▶ Required work:
Show all lines from the data that include the word "window".

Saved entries
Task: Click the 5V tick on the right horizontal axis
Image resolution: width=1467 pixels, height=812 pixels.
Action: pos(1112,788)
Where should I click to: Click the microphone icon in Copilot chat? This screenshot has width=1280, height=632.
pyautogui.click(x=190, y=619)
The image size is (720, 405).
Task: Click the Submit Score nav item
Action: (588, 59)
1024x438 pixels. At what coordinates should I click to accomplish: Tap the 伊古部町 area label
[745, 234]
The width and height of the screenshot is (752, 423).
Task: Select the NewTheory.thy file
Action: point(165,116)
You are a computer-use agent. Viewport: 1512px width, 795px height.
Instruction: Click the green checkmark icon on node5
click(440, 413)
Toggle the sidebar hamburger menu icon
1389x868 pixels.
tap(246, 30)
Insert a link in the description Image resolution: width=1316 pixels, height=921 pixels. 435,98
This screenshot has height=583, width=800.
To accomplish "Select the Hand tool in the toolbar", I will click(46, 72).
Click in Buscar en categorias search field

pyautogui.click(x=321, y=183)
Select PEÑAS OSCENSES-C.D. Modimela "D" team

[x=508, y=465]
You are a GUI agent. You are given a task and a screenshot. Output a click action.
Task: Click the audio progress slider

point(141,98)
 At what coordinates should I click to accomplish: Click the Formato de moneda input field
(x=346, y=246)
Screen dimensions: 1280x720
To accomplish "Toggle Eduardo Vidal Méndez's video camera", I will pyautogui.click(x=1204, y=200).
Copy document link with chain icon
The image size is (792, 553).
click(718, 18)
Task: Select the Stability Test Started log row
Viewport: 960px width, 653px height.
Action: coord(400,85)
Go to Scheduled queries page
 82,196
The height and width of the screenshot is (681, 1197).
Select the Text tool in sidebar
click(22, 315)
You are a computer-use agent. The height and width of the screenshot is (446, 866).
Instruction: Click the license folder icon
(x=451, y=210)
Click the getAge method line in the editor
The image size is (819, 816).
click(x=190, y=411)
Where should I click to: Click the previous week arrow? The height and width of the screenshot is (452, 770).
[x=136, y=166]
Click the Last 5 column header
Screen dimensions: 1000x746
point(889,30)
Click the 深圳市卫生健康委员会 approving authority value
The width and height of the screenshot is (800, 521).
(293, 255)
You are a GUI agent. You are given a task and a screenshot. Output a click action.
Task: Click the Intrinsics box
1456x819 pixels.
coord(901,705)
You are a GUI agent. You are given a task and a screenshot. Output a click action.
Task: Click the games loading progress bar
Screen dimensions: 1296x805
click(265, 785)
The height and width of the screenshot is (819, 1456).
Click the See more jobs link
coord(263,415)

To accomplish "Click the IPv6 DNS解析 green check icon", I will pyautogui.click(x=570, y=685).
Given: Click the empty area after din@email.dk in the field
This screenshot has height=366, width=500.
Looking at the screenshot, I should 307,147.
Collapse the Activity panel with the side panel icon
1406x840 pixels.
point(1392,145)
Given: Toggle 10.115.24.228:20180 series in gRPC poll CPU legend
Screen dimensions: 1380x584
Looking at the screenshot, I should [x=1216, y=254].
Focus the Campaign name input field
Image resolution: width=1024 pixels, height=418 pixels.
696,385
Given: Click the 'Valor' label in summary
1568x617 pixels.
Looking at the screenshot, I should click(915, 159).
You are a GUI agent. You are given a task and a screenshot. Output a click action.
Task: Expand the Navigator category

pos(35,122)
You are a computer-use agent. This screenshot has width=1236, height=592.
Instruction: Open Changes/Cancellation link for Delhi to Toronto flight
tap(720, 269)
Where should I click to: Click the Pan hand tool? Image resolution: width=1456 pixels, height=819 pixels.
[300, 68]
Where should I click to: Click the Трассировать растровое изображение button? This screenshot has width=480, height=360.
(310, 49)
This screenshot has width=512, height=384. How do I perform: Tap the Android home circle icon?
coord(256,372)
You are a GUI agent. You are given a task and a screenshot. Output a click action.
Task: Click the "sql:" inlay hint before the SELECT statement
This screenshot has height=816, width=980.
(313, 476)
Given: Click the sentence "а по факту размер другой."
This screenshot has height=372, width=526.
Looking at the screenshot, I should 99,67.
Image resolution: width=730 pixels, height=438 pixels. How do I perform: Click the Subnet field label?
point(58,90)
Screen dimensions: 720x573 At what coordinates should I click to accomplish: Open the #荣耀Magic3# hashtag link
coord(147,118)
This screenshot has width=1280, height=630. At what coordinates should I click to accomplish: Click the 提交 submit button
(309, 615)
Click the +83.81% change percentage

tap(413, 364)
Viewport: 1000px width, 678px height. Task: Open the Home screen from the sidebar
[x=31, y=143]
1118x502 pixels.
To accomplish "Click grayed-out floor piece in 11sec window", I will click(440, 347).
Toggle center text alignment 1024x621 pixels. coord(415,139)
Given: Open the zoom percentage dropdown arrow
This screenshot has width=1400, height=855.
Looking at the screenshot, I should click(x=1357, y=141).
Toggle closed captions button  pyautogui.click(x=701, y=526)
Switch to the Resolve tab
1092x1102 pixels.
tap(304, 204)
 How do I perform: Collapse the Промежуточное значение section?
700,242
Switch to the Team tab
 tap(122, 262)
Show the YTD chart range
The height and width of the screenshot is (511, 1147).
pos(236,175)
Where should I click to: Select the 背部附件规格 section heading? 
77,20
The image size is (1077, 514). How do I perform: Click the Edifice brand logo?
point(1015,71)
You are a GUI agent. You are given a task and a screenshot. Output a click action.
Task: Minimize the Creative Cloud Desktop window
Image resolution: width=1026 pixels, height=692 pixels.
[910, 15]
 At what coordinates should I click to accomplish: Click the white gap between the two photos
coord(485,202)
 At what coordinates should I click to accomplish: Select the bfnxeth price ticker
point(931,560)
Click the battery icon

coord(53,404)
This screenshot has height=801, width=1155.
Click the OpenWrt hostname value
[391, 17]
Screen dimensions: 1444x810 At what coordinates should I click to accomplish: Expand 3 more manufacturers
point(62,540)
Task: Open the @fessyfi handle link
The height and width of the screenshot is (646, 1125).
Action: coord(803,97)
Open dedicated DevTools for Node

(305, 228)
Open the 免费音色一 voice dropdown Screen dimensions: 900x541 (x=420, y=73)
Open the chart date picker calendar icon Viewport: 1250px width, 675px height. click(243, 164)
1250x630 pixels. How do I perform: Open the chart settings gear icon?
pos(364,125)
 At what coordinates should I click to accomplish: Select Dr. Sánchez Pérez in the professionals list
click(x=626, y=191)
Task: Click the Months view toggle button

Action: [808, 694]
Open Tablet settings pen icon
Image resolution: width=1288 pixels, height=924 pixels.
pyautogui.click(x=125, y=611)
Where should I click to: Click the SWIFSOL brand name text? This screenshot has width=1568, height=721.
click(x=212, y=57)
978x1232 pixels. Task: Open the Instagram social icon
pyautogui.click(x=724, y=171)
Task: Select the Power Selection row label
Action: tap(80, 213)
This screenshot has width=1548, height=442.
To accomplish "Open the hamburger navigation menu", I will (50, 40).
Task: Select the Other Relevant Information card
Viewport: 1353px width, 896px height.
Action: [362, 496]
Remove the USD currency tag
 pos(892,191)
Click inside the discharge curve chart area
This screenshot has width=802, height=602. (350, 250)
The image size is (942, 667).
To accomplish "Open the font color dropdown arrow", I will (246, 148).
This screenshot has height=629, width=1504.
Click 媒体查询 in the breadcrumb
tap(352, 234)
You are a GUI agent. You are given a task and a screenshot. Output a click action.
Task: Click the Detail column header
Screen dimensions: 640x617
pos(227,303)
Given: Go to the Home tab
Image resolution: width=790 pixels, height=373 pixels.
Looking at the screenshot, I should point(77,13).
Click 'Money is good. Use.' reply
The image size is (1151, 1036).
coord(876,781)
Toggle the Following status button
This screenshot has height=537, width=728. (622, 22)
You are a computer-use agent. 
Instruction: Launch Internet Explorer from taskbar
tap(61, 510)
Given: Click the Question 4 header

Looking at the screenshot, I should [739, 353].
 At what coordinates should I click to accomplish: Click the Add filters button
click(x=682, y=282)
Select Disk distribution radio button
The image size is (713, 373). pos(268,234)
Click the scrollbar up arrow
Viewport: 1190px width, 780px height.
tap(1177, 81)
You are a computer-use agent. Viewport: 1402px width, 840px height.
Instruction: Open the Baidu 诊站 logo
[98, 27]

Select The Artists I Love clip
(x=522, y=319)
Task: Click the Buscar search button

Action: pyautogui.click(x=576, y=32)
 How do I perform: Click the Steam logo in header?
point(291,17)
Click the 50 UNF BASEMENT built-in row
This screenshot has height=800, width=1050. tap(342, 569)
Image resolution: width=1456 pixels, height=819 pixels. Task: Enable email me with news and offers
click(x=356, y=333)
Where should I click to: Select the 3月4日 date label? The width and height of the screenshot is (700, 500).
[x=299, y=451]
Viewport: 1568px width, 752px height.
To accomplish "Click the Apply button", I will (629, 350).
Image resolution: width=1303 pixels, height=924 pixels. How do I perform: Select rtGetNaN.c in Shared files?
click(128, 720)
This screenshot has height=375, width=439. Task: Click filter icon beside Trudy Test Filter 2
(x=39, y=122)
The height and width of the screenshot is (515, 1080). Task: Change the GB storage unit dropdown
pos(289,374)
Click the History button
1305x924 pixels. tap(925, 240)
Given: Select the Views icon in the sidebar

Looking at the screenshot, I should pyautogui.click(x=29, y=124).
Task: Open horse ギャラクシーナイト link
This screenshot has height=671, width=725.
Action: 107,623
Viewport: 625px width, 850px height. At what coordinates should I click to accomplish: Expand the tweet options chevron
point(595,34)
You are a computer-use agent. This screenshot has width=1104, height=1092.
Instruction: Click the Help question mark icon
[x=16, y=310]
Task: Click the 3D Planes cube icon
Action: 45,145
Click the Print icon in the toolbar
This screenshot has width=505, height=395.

▶ Written answer:
To accomplish "Click grayed-out floor piece in 11sec window", I will click(440, 347).
Task: Minimize the Creative Cloud Desktop window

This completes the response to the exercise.